Blasts flowered; pirate shields flickered and plummeted. No hull breach, but the jolt snapped weapon charges and flung ships about.

What firepower?!

"What the hell?!" the pirate chief screamed amid the lurch. "How can junk hit that hard?! Hold her steady—all guns, smash those tin cans!"

But the 'tin cans' were already reloading. With first-round data, the second salvo flew straighter; several rounds slammed one shield's weak point.

Boom!

That ship's shield collapsed, a gaping wound vomiting smoke.

"Boss, Ship Three's shield is gone—structural damage!"

"Damn it—climb! Use missiles from range—"

He never finished.

The zakus tossed empty launchers aside, the decorative thrusters on their backs coughing black smoke—yet thrusting hard.

Clang—screee!

With tortured metal groans the zakus lurched skyward, trailing smoke, charging the pirate flotilla.

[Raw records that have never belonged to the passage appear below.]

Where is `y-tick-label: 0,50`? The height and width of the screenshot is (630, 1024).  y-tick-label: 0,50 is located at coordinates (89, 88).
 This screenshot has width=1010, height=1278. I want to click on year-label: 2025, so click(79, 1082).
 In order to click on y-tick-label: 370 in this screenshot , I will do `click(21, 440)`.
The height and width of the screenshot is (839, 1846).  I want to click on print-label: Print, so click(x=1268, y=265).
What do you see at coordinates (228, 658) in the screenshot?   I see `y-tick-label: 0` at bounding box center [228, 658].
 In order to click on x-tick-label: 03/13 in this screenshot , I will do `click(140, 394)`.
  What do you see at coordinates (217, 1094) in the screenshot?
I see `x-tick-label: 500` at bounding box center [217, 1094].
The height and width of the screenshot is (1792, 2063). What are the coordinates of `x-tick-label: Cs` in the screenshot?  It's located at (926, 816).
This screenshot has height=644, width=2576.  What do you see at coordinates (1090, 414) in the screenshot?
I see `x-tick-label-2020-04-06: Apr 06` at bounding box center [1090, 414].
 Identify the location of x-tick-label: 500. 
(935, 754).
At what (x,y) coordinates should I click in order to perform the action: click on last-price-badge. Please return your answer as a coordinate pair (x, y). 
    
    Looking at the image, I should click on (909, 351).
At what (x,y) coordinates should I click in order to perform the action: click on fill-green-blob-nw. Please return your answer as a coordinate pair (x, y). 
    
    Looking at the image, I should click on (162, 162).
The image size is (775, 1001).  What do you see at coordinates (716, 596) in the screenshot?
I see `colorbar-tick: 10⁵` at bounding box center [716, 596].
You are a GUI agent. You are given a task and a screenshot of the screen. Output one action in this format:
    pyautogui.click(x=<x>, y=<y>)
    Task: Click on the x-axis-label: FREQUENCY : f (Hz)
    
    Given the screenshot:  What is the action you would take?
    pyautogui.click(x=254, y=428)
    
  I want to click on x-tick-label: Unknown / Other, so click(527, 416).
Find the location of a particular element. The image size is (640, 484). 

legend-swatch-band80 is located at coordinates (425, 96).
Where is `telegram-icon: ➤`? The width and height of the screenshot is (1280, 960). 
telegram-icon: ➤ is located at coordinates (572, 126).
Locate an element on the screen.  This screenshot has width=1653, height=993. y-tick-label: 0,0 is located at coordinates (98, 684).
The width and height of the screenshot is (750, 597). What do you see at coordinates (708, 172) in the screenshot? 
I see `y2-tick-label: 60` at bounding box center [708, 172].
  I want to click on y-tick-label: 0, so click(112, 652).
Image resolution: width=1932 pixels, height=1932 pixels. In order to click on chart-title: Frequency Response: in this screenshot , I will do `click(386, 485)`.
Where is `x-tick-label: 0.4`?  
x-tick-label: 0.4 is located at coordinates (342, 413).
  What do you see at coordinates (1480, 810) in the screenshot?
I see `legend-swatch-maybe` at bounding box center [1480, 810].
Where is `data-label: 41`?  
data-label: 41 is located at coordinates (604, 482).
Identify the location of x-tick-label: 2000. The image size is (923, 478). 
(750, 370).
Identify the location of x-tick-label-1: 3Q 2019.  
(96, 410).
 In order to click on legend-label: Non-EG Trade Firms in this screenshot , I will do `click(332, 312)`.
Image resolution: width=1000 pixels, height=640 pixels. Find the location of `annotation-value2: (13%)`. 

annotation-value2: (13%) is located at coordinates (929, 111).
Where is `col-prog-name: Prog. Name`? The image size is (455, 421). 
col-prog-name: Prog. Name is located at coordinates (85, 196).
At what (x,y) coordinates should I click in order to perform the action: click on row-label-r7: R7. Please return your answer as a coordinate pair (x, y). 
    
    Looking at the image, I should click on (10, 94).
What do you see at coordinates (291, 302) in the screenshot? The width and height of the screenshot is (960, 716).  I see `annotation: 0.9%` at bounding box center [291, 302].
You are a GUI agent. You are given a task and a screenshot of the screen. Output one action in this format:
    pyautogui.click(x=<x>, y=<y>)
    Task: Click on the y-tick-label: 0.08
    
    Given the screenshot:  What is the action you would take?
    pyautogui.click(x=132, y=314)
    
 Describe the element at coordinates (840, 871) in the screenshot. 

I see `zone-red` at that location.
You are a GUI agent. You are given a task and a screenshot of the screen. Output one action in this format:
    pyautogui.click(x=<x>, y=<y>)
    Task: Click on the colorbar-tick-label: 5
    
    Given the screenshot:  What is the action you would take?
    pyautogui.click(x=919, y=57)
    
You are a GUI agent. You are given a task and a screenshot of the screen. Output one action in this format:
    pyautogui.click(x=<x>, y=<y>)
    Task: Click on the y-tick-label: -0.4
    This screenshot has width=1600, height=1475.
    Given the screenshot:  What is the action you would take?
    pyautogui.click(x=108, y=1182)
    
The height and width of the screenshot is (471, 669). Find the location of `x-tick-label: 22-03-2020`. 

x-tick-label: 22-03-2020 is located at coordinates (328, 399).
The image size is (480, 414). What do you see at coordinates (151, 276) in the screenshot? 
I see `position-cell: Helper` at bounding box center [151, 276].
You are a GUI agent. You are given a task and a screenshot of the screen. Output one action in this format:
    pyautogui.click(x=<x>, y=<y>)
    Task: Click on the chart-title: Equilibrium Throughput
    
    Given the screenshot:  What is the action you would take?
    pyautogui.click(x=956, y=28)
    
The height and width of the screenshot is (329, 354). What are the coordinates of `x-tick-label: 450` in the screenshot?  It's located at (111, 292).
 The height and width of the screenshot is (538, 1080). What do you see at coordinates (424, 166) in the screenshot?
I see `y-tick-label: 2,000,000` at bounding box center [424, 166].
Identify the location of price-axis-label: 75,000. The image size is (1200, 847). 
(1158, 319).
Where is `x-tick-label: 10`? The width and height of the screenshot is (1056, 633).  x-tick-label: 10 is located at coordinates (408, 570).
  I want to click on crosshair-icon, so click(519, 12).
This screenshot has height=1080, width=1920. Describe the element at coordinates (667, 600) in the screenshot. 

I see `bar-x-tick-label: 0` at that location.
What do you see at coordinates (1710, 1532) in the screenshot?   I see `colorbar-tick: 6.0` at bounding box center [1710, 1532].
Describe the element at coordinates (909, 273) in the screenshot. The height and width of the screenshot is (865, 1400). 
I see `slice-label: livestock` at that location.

"They're... flying?!" pirate crews gaped.

"Fire! Stop them!"

Zzzzt!

Heat shimmered.

A zaku swung; its white-hot heat hawk bit into an engine pod.

Shh!

Armor melted; conduits ruptured, exploding in a chain.

Boom!

The pirate ship fell tail-flaming.

Other zakus followed, hacking hulls like wolves among sheep, each axe-stroke melting metal and triggering blasts.

heat hawks vibrated at ultra-high frequency, super-heating the edge so it sliced armor like hot wire through butter.

Contact metal vaporised, letting the blade slice deep—cheap, simple, brutal.

Cheap was exactly why they were chosen.

"Retreat! Pull out!"

Too late.

Lancelot's zaku ghosted alongside the flagship; his axe screamed into the main engine.

No—

BOOM!

The flagship lost power and tumbled smoking toward the garbage hills.

The rest scattered in panic; the zakus roared after them.

A bizarre chase ensued: crude pirate ships versus garish scrap-metal giants that flew with savage speed.

Lancelot locked onto the fastest fleeing ship, streaking like a red comet.

"Heh, flying kick?"

Caelus's eyes lit up.

Gotta fit your zaku with antenna and paint it red. And triple its speed.

Red, horned, three-times-speed unit.